**What you should do:**
Copy out the data that follows exactly, leaving out no line.

Stored data:
━━━━━━━━
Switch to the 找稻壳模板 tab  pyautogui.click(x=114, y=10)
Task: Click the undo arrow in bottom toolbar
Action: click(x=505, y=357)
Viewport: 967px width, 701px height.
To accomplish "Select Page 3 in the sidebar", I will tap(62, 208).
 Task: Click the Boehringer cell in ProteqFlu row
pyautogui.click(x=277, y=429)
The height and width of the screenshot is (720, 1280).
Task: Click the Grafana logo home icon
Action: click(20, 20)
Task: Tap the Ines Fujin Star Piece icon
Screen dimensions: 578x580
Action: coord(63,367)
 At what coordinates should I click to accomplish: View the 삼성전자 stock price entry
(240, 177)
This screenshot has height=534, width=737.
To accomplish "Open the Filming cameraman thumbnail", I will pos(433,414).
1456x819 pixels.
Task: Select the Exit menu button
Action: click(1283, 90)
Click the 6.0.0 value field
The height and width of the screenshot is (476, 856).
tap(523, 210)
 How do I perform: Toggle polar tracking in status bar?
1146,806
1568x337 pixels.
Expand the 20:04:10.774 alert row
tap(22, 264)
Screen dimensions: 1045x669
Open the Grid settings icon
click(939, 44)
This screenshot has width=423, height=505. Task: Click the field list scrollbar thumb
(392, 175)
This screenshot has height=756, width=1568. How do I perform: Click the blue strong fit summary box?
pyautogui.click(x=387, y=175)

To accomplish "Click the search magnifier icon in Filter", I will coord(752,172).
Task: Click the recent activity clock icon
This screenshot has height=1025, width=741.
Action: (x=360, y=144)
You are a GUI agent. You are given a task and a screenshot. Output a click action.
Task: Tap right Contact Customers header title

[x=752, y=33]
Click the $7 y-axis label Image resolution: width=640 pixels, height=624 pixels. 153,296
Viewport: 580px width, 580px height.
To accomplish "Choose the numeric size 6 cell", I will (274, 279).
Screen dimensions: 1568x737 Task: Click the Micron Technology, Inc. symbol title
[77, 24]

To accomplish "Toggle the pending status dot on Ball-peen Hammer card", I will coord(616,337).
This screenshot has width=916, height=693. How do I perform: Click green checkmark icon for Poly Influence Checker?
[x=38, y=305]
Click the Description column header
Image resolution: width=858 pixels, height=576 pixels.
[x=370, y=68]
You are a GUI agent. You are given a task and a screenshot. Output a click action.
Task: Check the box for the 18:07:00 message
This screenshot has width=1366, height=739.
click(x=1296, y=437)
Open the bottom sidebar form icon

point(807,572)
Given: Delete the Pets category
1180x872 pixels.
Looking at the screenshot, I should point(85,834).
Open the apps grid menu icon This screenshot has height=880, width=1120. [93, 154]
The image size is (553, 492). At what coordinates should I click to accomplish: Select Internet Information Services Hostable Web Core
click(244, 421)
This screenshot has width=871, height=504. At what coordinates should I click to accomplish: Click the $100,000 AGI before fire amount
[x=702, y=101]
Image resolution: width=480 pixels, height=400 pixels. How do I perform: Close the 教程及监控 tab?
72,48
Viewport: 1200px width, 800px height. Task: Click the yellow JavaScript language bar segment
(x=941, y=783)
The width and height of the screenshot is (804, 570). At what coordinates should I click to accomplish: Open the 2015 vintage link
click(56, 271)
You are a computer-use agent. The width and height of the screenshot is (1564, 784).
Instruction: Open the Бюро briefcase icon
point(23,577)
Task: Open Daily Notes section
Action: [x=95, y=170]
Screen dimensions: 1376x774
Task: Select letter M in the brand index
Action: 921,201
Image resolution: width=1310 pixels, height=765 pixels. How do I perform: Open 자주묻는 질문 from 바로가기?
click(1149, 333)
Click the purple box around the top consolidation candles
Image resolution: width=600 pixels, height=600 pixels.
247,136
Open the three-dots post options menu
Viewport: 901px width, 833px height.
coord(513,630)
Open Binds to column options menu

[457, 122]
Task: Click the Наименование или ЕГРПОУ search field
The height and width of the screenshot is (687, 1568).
━━━━━━━━
**Finished task:**
Switch to the 找稻壳模板 tab  pyautogui.click(x=114, y=10)
Task: Click the undo arrow in bottom toolbar
Action: click(x=505, y=357)
Viewport: 967px width, 701px height.
To accomplish "Select Page 3 in the sidebar", I will tap(62, 208).
 Task: Click the Boehringer cell in ProteqFlu row
pyautogui.click(x=277, y=429)
The height and width of the screenshot is (720, 1280).
Task: Click the Grafana logo home icon
Action: click(20, 20)
Task: Tap the Ines Fujin Star Piece icon
Screen dimensions: 578x580
Action: coord(63,367)
 At what coordinates should I click to accomplish: View the 삼성전자 stock price entry
(240, 177)
This screenshot has height=534, width=737.
To accomplish "Open the Filming cameraman thumbnail", I will pos(433,414).
1456x819 pixels.
Task: Select the Exit menu button
Action: click(1283, 90)
Click the 6.0.0 value field
The height and width of the screenshot is (476, 856).
tap(523, 210)
 How do I perform: Toggle polar tracking in status bar?
1146,806
1568x337 pixels.
Expand the 20:04:10.774 alert row
tap(22, 264)
Screen dimensions: 1045x669
Open the Grid settings icon
click(939, 44)
This screenshot has width=423, height=505. Task: Click the field list scrollbar thumb
(392, 175)
This screenshot has height=756, width=1568. How do I perform: Click the blue strong fit summary box?
pyautogui.click(x=387, y=175)

To accomplish "Click the search magnifier icon in Filter", I will coord(752,172).
Task: Click the recent activity clock icon
This screenshot has height=1025, width=741.
Action: (x=360, y=144)
You are a GUI agent. You are given a task and a screenshot. Output a click action.
Task: Tap right Contact Customers header title

[x=752, y=33]
Click the $7 y-axis label Image resolution: width=640 pixels, height=624 pixels. 153,296
Viewport: 580px width, 580px height.
To accomplish "Choose the numeric size 6 cell", I will (274, 279).
Screen dimensions: 1568x737 Task: Click the Micron Technology, Inc. symbol title
[77, 24]

To accomplish "Toggle the pending status dot on Ball-peen Hammer card", I will coord(616,337).
This screenshot has width=916, height=693. How do I perform: Click green checkmark icon for Poly Influence Checker?
[x=38, y=305]
Click the Description column header
Image resolution: width=858 pixels, height=576 pixels.
[x=370, y=68]
You are a GUI agent. You are given a task and a screenshot. Output a click action.
Task: Check the box for the 18:07:00 message
This screenshot has width=1366, height=739.
click(x=1296, y=437)
Open the bottom sidebar form icon

point(807,572)
Given: Delete the Pets category
1180x872 pixels.
Looking at the screenshot, I should point(85,834).
Open the apps grid menu icon This screenshot has height=880, width=1120. [93, 154]
The image size is (553, 492). At what coordinates should I click to accomplish: Select Internet Information Services Hostable Web Core
click(244, 421)
This screenshot has width=871, height=504. At what coordinates should I click to accomplish: Click the $100,000 AGI before fire amount
[x=702, y=101]
Image resolution: width=480 pixels, height=400 pixels. How do I perform: Close the 教程及监控 tab?
72,48
Viewport: 1200px width, 800px height. Task: Click the yellow JavaScript language bar segment
(x=941, y=783)
The width and height of the screenshot is (804, 570). At what coordinates should I click to accomplish: Open the 2015 vintage link
click(56, 271)
You are a computer-use agent. The width and height of the screenshot is (1564, 784).
Instruction: Open the Бюро briefcase icon
point(23,577)
Task: Open Daily Notes section
Action: [x=95, y=170]
Screen dimensions: 1376x774
Task: Select letter M in the brand index
Action: 921,201
Image resolution: width=1310 pixels, height=765 pixels. How do I perform: Open 자주묻는 질문 from 바로가기?
click(1149, 333)
Click the purple box around the top consolidation candles
Image resolution: width=600 pixels, height=600 pixels.
247,136
Open the three-dots post options menu
Viewport: 901px width, 833px height.
coord(513,630)
Open Binds to column options menu

[457, 122]
Task: Click the Наименование или ЕГРПОУ search field
The height and width of the screenshot is (687, 1568).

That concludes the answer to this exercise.